Lichtechtheit von Druckfarben
Wer kennt das nicht: Vor ein paar Wochen ein Poster an die Wand gehängt und plötzlich sieht der gesunde braune Hautton eher kränklich und blass aus. Was ist passiert? Durch die Sonneneinstrahlung hat sich das Gelb im Hautton verabschiedet. Dieses Phänomen sieht man sehr oft auch an Außen-Plakaten, Postern oder Displays im Schaufensterbereich. Auf unserer Plakatwand mit den unterschiedlichen Wahlplakaten sind die Unterschiede auch ganz deutlich zu erkennen.

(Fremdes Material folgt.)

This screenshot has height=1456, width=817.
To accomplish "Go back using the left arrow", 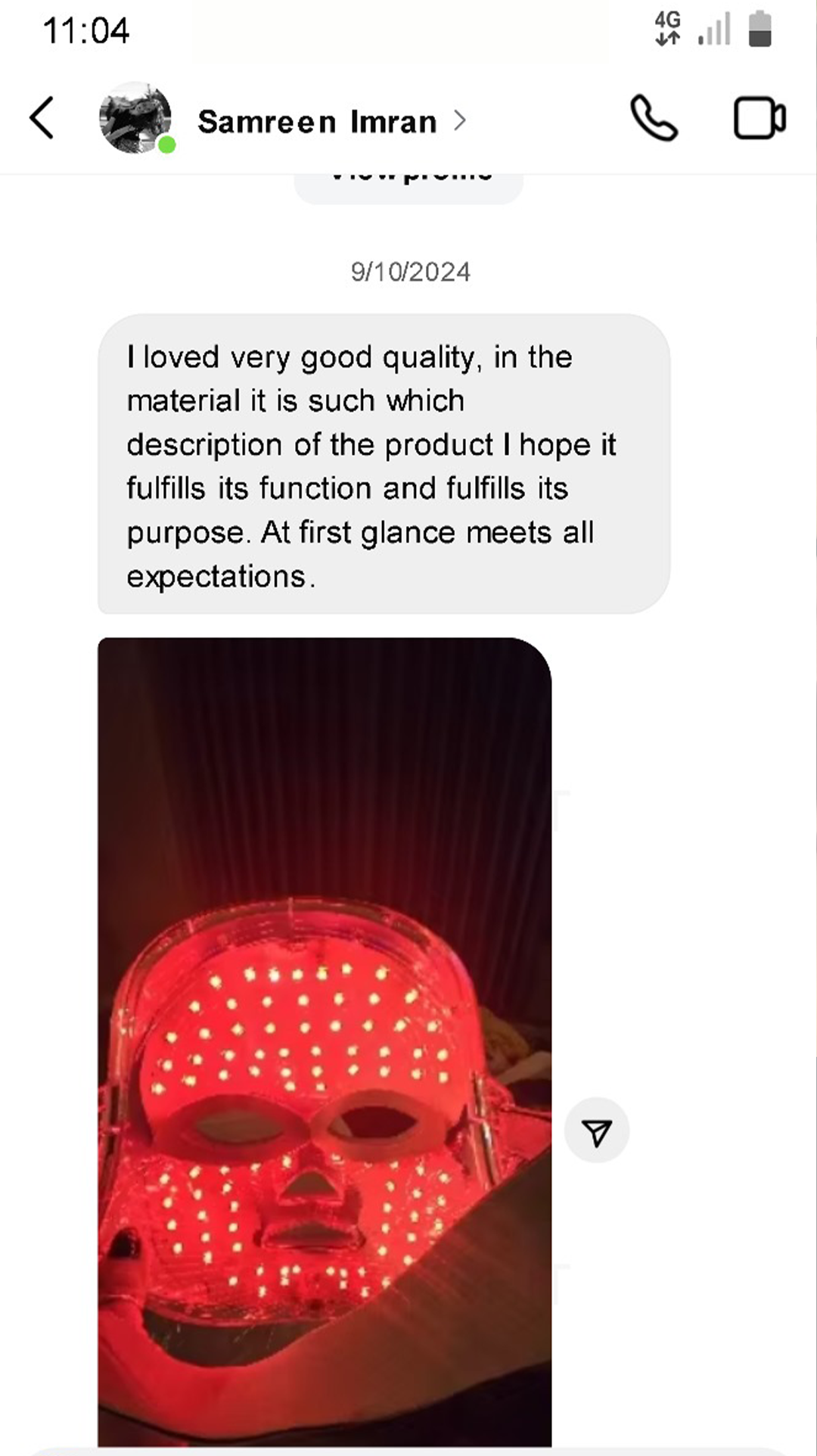I will 42,118.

Der Grund für die farbliche Veränderung liegt in der Beschaffenheit der Druckfarbe. Und in der Widerstandsfähigkeit gegen die Einwirkung des Lichts, ohne direkten Einfluß von Witterung. Grundsätzlich kann man sagen, daß je heller die Farbe, desto geringer ist die Lichtechtheit, welche in der “8-stufigen Woll-Skala” definiert wird. 1 bedeutet hier sehr geringe Lichtechtheit, 8 hervorragend.
Bei einer hellen Sonderfarbe, einem hellen Beige etwa, ist der Anteil von Farbpigmenten zum Bindemittel beispielsweise gering. Bei einer dunklen Farbe wie Dunkelblau verhält es sich umgekehrt. Durch einen höheren Farbschichtauftrag, speziell im Siebdruckverfahren, kann die Lichtechtheit verbessert werden. Aber auch durch den Einsatz von hochwertigeren Pigmenten. Beim Skalendruck CMYK kann mit besseren, für den Ausseneinsatz geeigneten, UV-stabileren Druckfarben ein deutlich besseres Ergebnis erzielt werden. Bei unseren Wahlplakaten sind die Grünen, die FDP und die Linken eher blass. Die beiden großen Parteien, CDU und SPD, haben hier sicherlich deutlich mehr in den Druck investiert als die Konkurrenz. Oberflächenveredlungen, wie z.B. Kaschierungen und UV-Lackierungen, führen nicht zu einer wesentlichen Verbesserung der Lichtechtheit. Zu Bedenken ist auch, daß der Druckträger, meist Papier oder Karton, einer Vergilbung durch Licht unterliegt. Aber diesem weiteren, wichtiges Thema widmen wir uns in einem späteren Beitrag.